◆ What you need to do
Search the records below for "agent"; copy each line that has it.

◆ Source material
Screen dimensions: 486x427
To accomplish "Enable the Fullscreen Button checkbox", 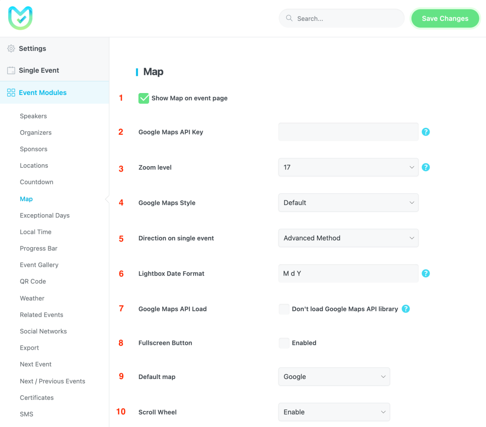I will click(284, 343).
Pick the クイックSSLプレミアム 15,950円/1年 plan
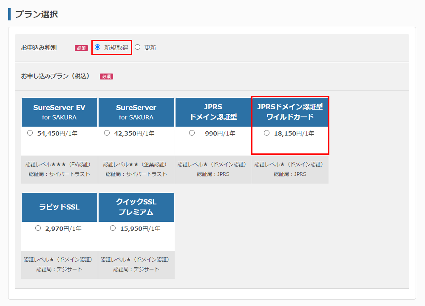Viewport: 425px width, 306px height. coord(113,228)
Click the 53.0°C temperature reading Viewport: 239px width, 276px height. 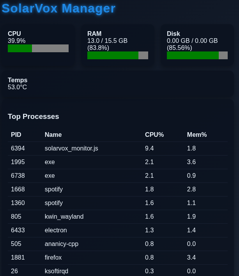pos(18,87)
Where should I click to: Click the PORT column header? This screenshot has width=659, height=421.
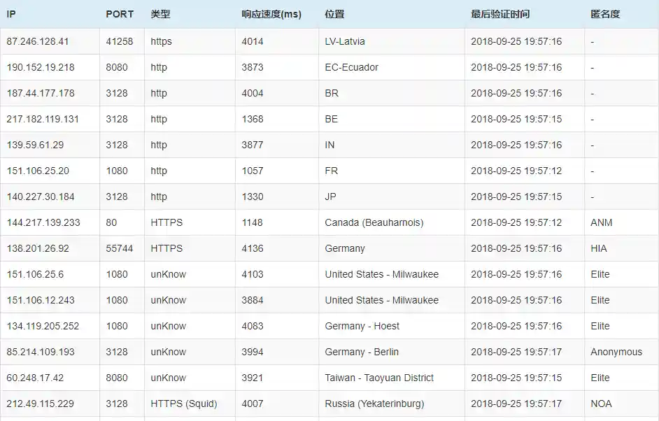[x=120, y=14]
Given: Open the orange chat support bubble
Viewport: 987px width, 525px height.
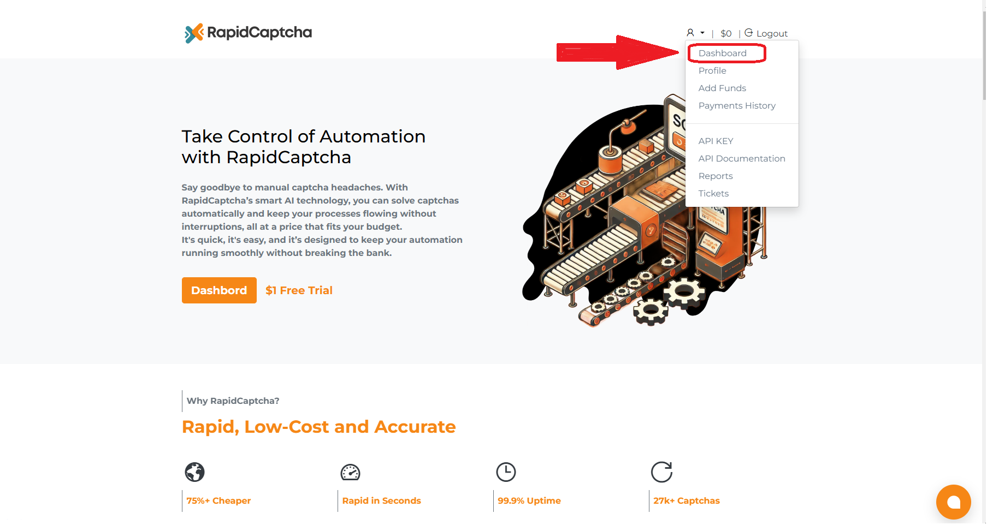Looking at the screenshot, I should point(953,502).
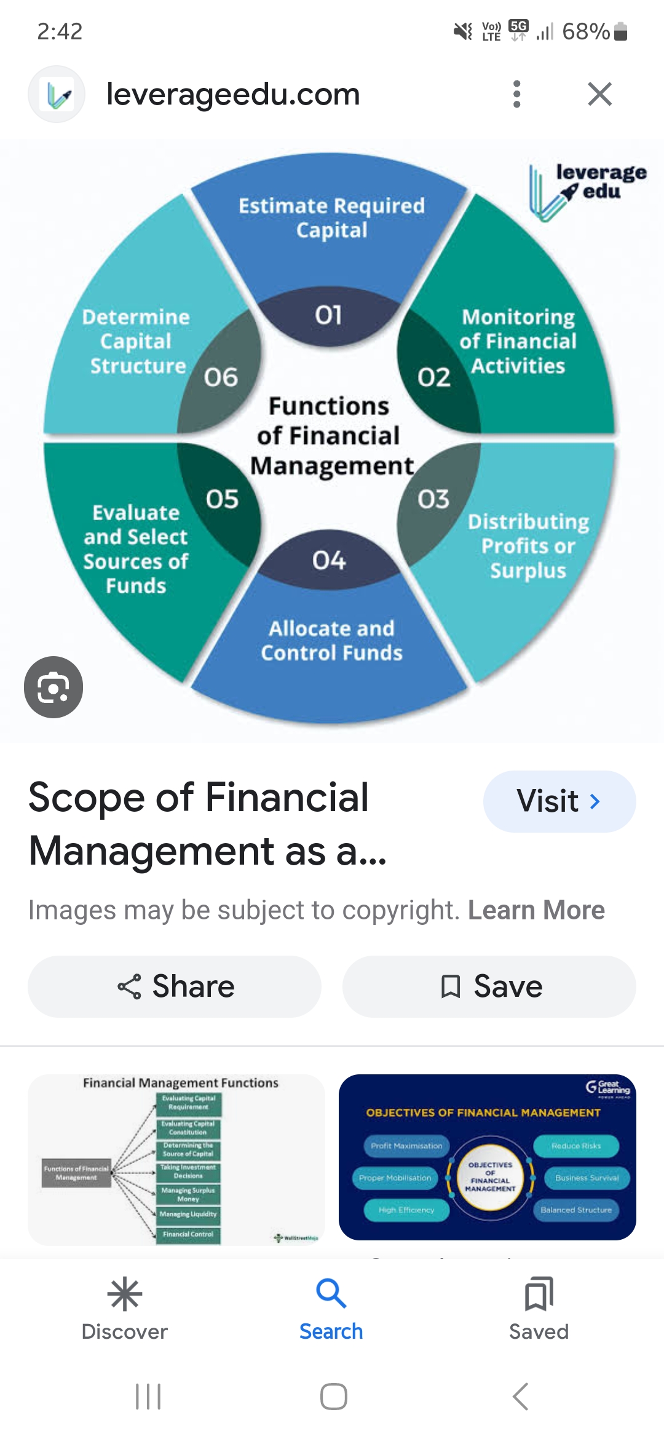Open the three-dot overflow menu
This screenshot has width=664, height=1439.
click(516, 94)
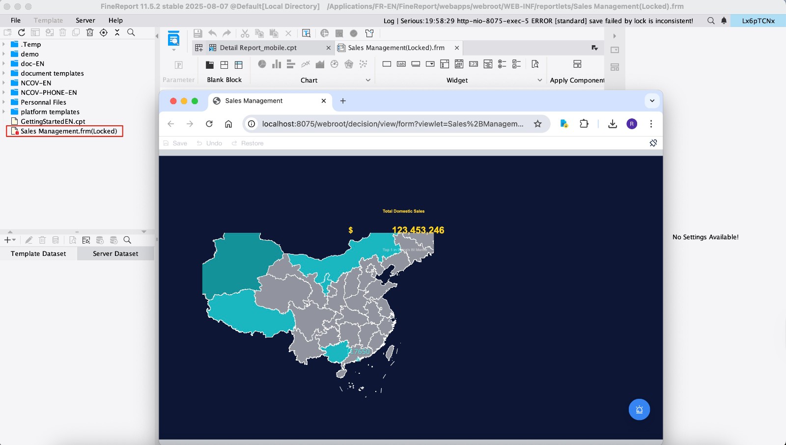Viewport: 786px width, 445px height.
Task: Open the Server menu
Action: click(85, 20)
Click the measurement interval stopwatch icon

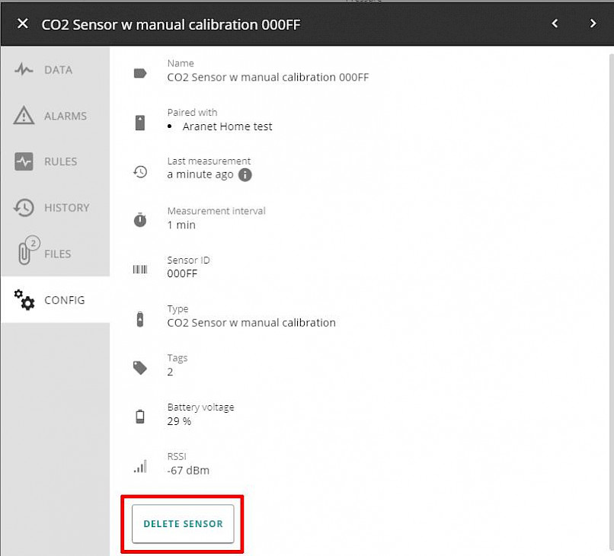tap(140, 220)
* * *
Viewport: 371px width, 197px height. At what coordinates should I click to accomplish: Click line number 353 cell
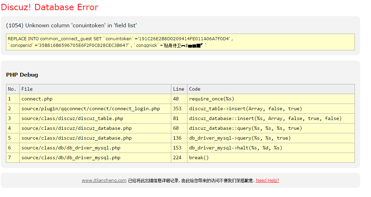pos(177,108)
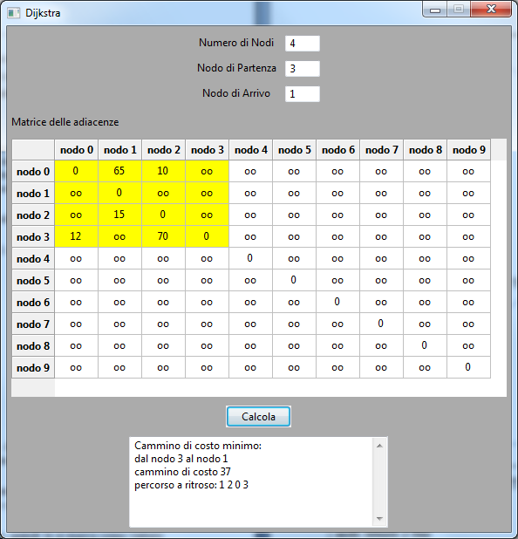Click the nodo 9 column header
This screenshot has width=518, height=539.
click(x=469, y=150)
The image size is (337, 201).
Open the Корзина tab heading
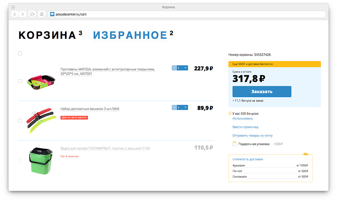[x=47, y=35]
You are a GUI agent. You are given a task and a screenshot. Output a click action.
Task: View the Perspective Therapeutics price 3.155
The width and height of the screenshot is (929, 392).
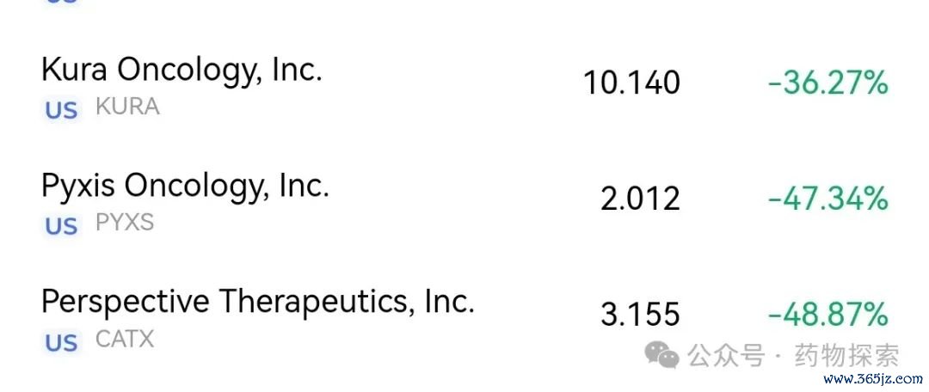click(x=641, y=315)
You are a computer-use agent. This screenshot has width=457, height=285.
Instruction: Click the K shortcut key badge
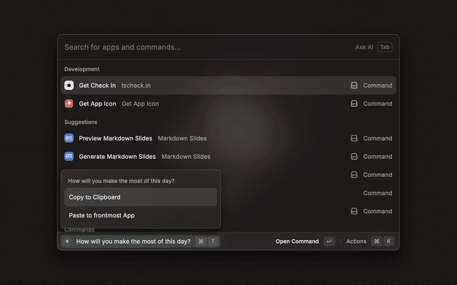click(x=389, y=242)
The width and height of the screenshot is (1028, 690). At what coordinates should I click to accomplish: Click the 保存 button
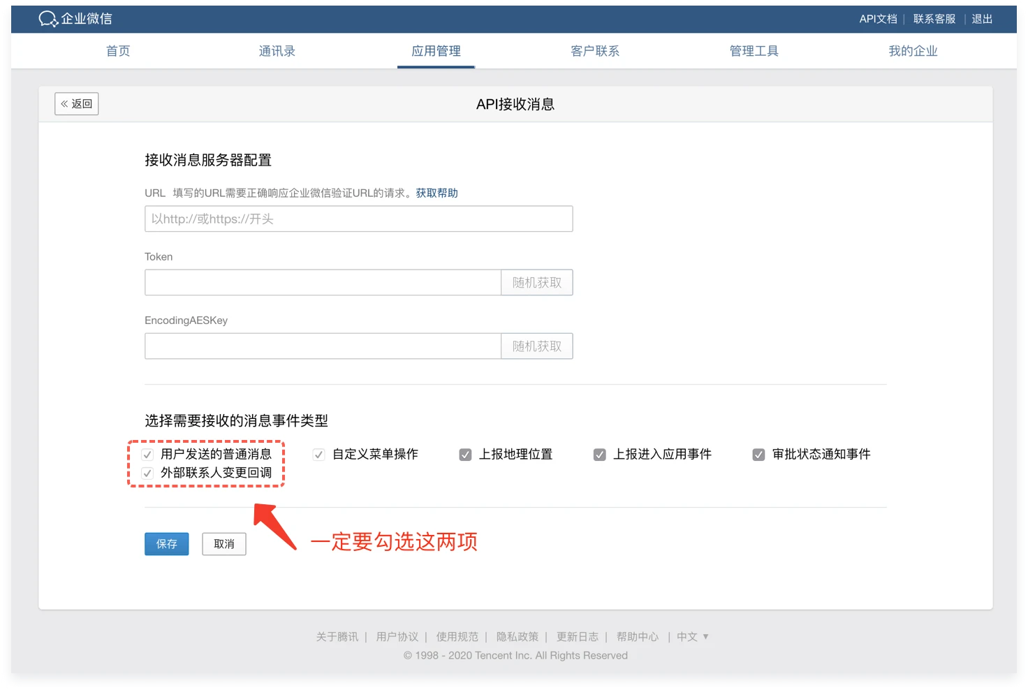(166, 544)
==
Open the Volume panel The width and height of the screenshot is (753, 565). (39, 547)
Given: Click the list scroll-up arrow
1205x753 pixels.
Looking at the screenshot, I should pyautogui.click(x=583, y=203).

◆ Exercise result
You are a GUI agent. You are given a task and a screenshot. Output a click action.
You are a computer-use agent. This screenshot has width=457, height=285.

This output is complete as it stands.